▶ [Record set]

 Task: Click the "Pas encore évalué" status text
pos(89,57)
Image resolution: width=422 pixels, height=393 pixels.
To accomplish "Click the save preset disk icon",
* * *
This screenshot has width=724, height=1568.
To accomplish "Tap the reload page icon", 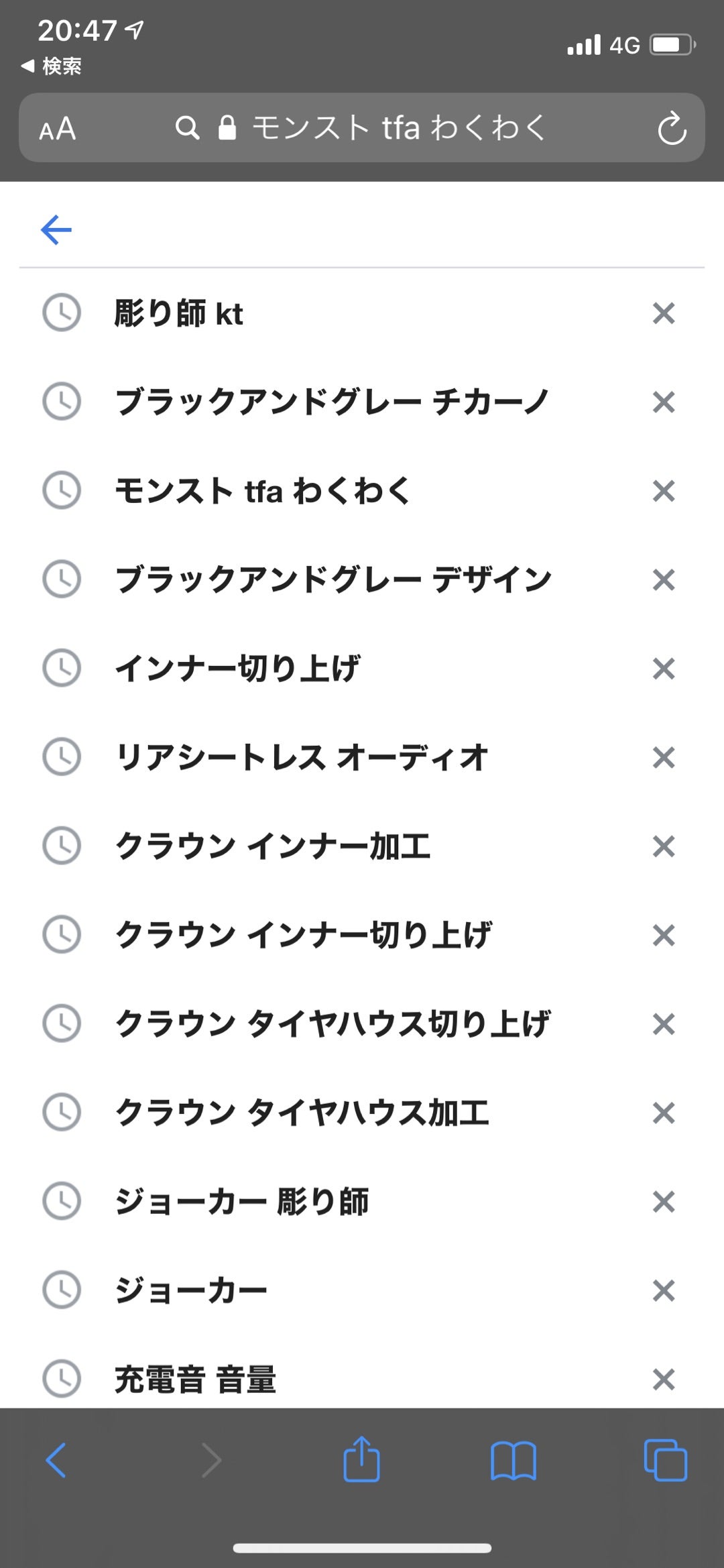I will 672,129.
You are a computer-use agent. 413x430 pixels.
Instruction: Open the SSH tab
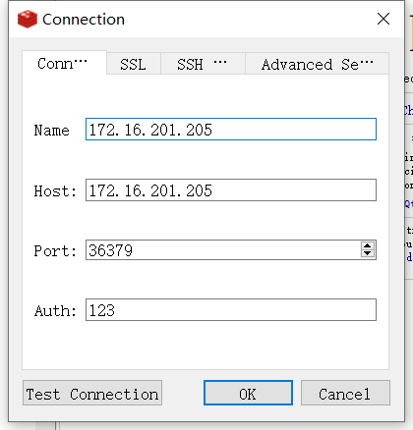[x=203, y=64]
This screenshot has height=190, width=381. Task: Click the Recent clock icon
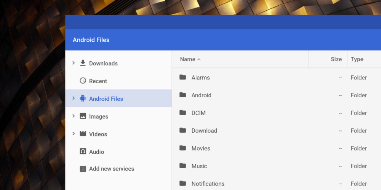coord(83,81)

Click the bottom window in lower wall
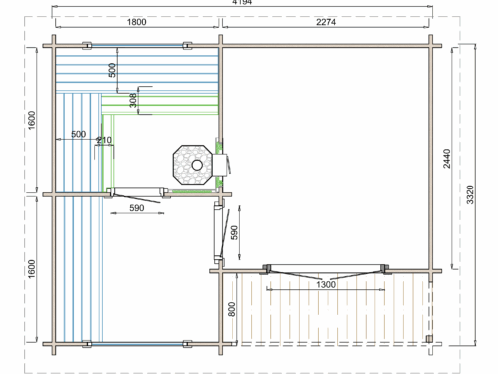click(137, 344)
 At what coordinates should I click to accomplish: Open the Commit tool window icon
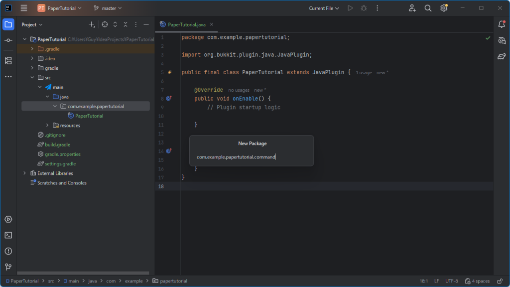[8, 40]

▶ [What this task involves] Go through the entries and copy every line with "pixels".

▶ [Response to this task]
Image resolution: width=422 pixels, height=393 pixels.
You are a computer-use agent. 413x430 pixels.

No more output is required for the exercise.